TRY IT: Your answer is to be the exact text of the lines from the one containing "Where should I" through the final line of the entries, restated in full, with pictures omitted.

DATASET ENTRIES:
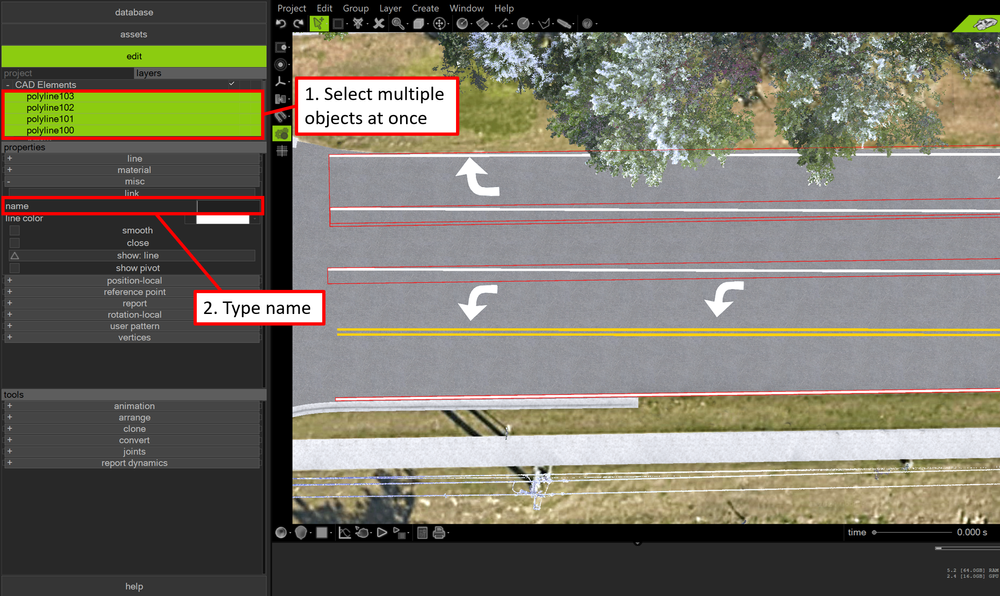
Task: Enable the show pivot checkbox
Action: coord(15,268)
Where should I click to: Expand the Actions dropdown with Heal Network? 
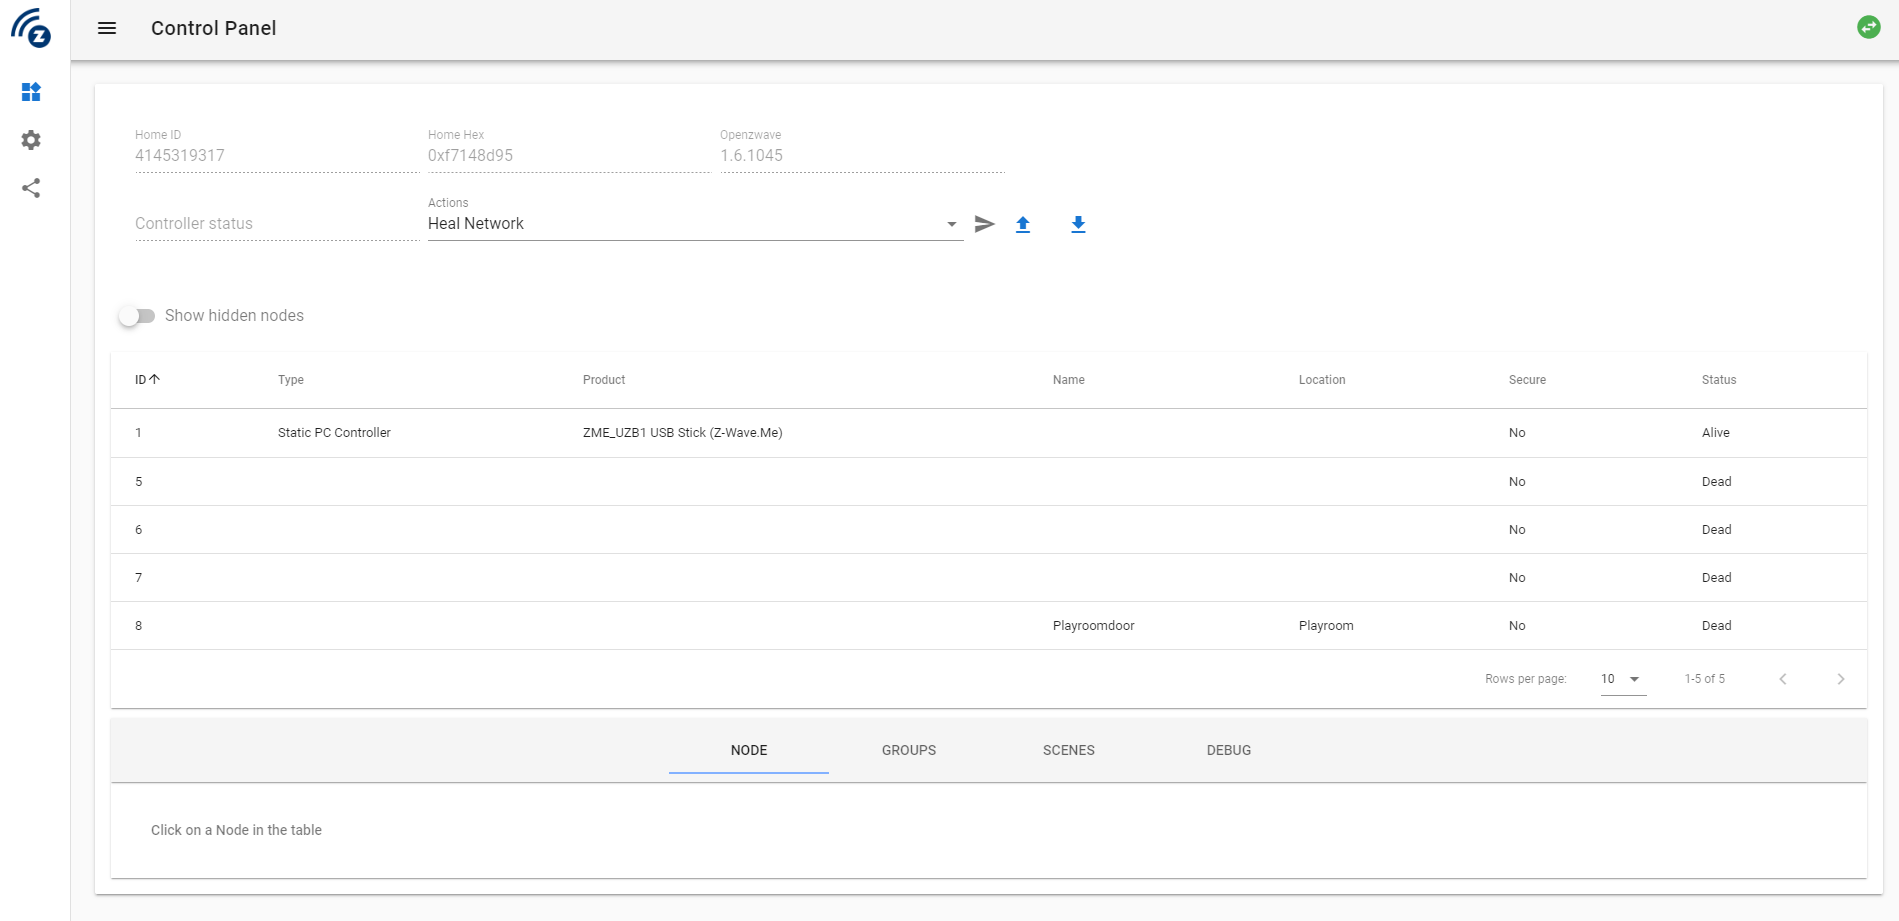click(695, 224)
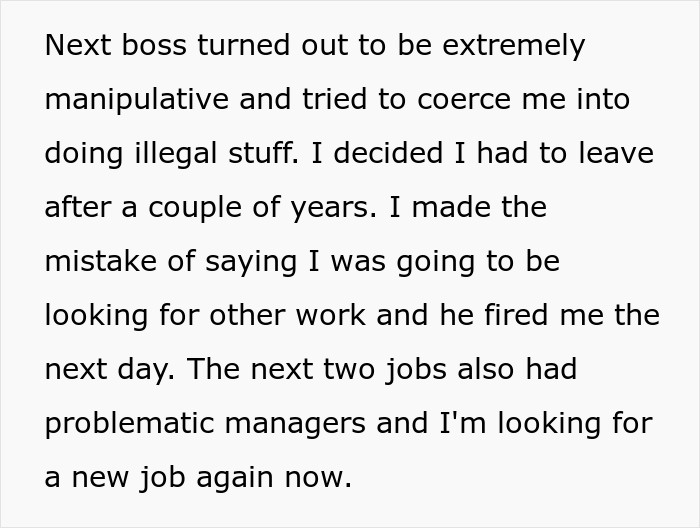The width and height of the screenshot is (700, 528).
Task: Click the word "saying"
Action: (251, 262)
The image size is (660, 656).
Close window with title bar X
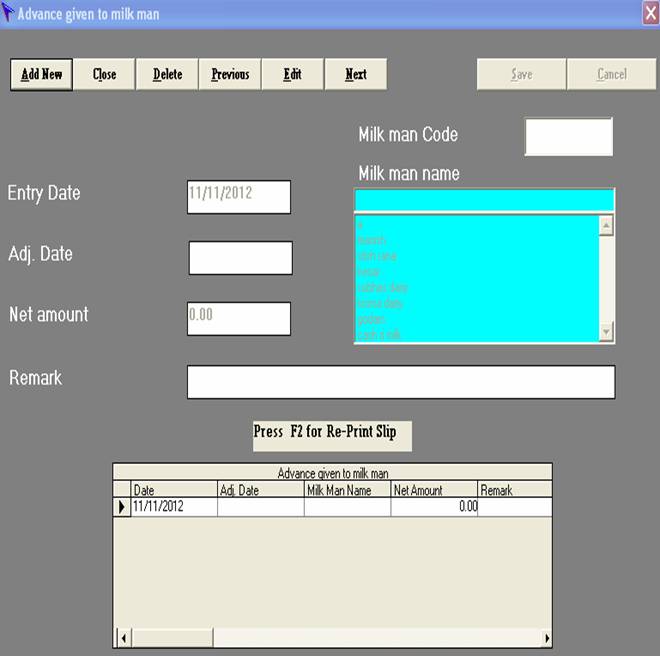pyautogui.click(x=650, y=13)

SOLUTION TO THE PROBLEM:
Where should I click to: Expand the Actions dropdown with Heal Network? 
click(695, 224)
The width and height of the screenshot is (700, 528).
Task: Click the word "saying"
Action: (251, 262)
The image size is (660, 656).
Close window with title bar X
pyautogui.click(x=650, y=13)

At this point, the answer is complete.